So, ever since the update to Hub v2.2.3, my virtual device has been throwing occasional values that seem like they are the correct value + 5 s. For example my readings1 values are :
0.078, 0.099, 0.076, 0.136, 0.09, 0.133, 0.098, 0.111, 0.087, 0.104, 0.07, 0.095, 0.1, 0.111, 0.102, 0.106, 0.108, 0.107, 0.092, 0.082, 0.142, 5.171, 0.114, 0.1, 0.201, 0.082, 0.078, 0.067, 0.088, 0.09, 0.085, 0.109, 0.089, 0.11, 0.09, 0.112, 0.09, 0.084, 0.094, 0.085, 0.097, 0.112, 0.084, 0.108, 0.094, 0.116, 0.087, 0.085, 0.091, 0.153, 0.072, 5.171, 0.106, 0.104, 5.143, 0.112, 0.101, 0.069, 0.097, 0.122, 0.109, 0.103, 5.167, 0.091, 0.109, 0.1, 0.091, 0.092, 0.083, 0.12, 0.1, 0.099, 0.116, 0.095, 0.109, 0.101, 5.134, 0.14, 0.103, 0.219

The next point is a quick test to make sure it's actually slowing down, and that goes back to being about a tenth of a second.

I saw something in the code about waiting up to 5 s and then giving up (I looked a bit ago, maybe last week). I'm guessing that's happening for some reason, but I am not sure why.

Does this happen to anyone else? Is there anything I can do to fix that?

I haven't looked at logs yet, as I know it's set to re-test after a minute (I have max number of fails set to 3 before notifying me), so it doesn't really bother me. Just wondering if I should look into why that is happening on my hub, or if that's just normal behavior. A minute later, I'm back to about a tenth of a second, so no notification/action.

My hubs are having the same issue since 2.2.3 was installed. I believe others have also reported seeing this in other threads. I haven’t noticed any slowdowns with the hubs other than what watchdog reports so I haven’t actively troubleshot the issue myself.

Thanks, I wondered if it was a new feature...

I'm not worried about it either, so I'm just going to live with the spikes. I have a plot on my dashboard of the last 24 h of readings, and it shows the range and last reading. it's often off-scale with 5+ s for upper range, but I also haven't seen any slowdown issues, so I'm going to ignore it. I may get rid of the plot, anyway, so no big deal.

How do i set the warn and maxvalue in the driver.. the current driver seems to not allow me to enter a number and only sets them to the words..

ie

You set both in the app.

1 Like

got ya it update eventually.. I went through the whole post.. but cannot find docs on what the reporting child is for.. thanks

lol, you got the wrong developer if you want docs.
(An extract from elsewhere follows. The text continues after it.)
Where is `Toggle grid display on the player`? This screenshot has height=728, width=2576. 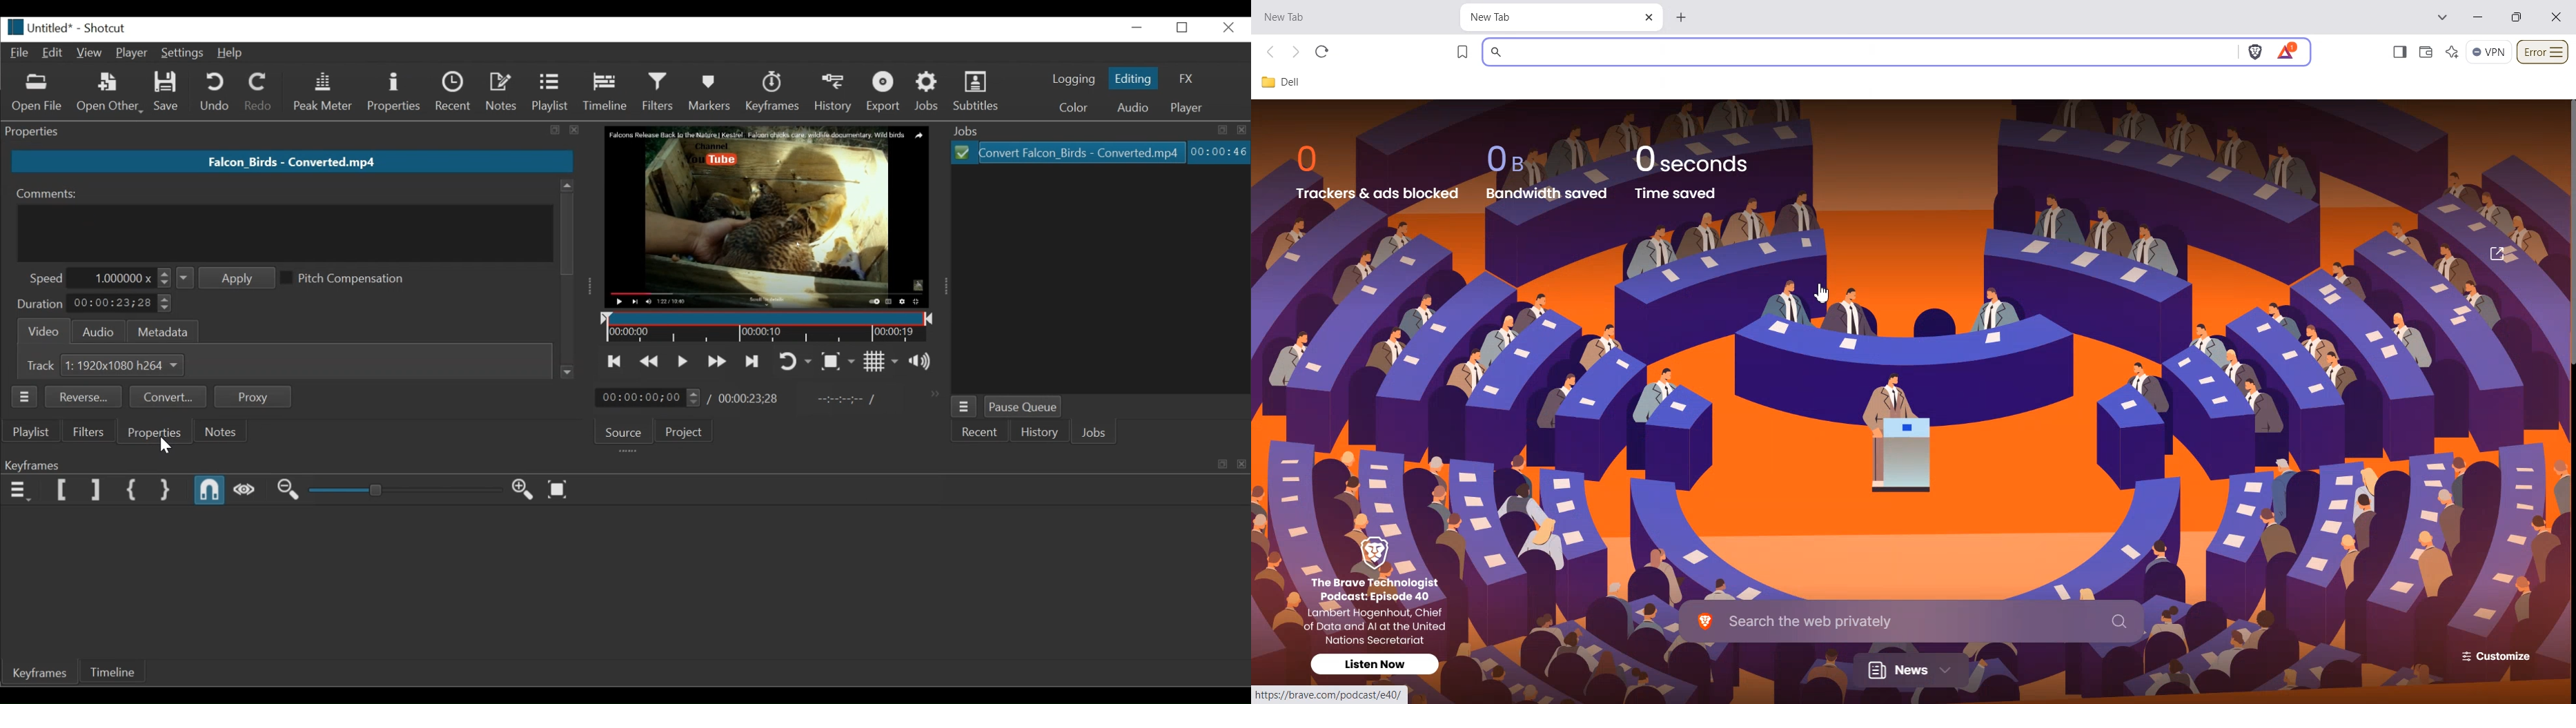 Toggle grid display on the player is located at coordinates (881, 362).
This is for fun, not a job. :wink:

Follow the prompts within the app and it'll all work out.

What's a 'reporting child'? If you mean the device, it's to hold the data for the Examiner child app.

1 Like

ya what is the hub watchdog examiner child app. i have not set one up..

It's used to compare the data between devices. (virtual, zwave, zigbee)

1 Like

Unless I'm missing something the reporting is backwards the virtual switch has been running longer 40 data pts vs 18 for the zigbee one I set up yesterday. Seems correct in the chart but backwards in the detail report?

Other than dropping from 80 data points down to 40 per device (see discussion above - I'm not going back into that), reporting hasn't changed since this was first created.

Ya what I see in the chart is the chart looks backwards the purple is the zigbee with less data points but purple is showing on the vt chart instead of the zigbeeb chart

I keep seeing this red blip on my data points and noticed that it occurs at the top of the hour every time... then I remembered I have my Full Kiosk refreshing every hour when there's motion in the area. :face_with_symbols_over_mouth:

image

Seen a couple people having issues with FK. One user it completely locks up their hub.

Hmm, it wasn't my FK refresh that was causing it, something else is. I will have to watch the logs at that time period to see what's doing it.

Depending on which firmware I believe there is database cleanup once an hour as well as hourly zwave repair -

Ah, I haven't read anything about hourly database cleanup, I'm on a C7 with .145. I pulled up my past logs and there was nothing that stood out of the normal during the time frame where it has been spiking.